Text and item location entries
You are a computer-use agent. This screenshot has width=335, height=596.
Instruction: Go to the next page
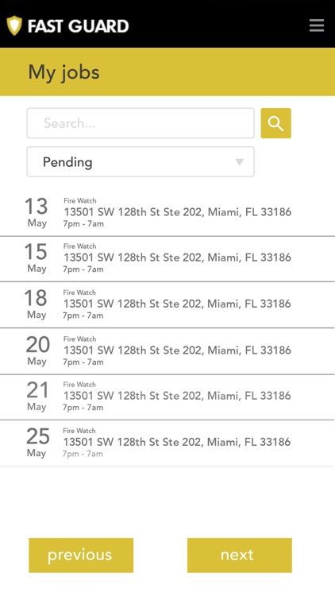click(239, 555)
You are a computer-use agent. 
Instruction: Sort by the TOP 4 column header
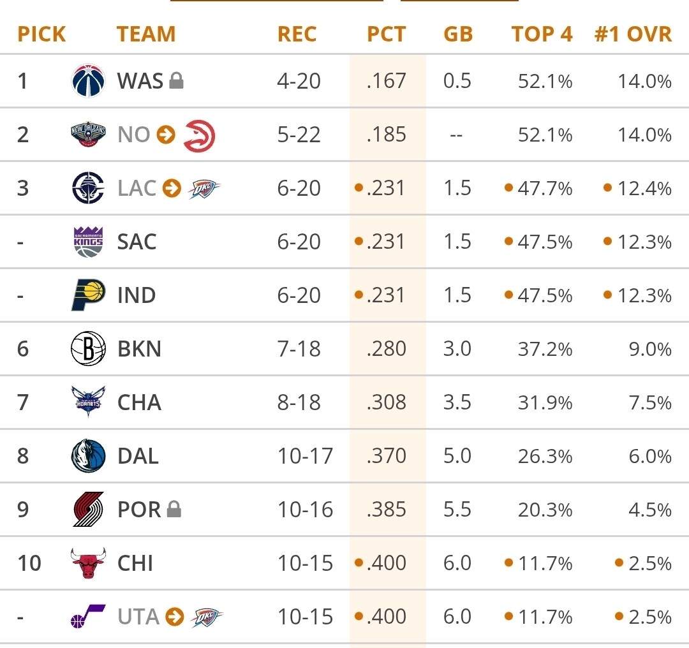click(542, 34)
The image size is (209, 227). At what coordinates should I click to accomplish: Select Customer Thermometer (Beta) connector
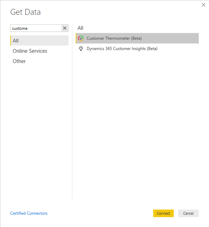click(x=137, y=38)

▸ WHAT NEEDS TO BE DONE
Starting at the beginning of the records and stopping after the line that contains "click(542, 34)", write those lines out again with "Instruction" swapped for "Command" everywhere and nothing else changed. Leave out the pictures.

▸ THE REPLY
You are a computer-use agent. This screenshot has width=335, height=596.
Command: Go to the next page
click(239, 555)
You are a computer-use agent. 
Command: Sort by the TOP 4 column header
click(542, 34)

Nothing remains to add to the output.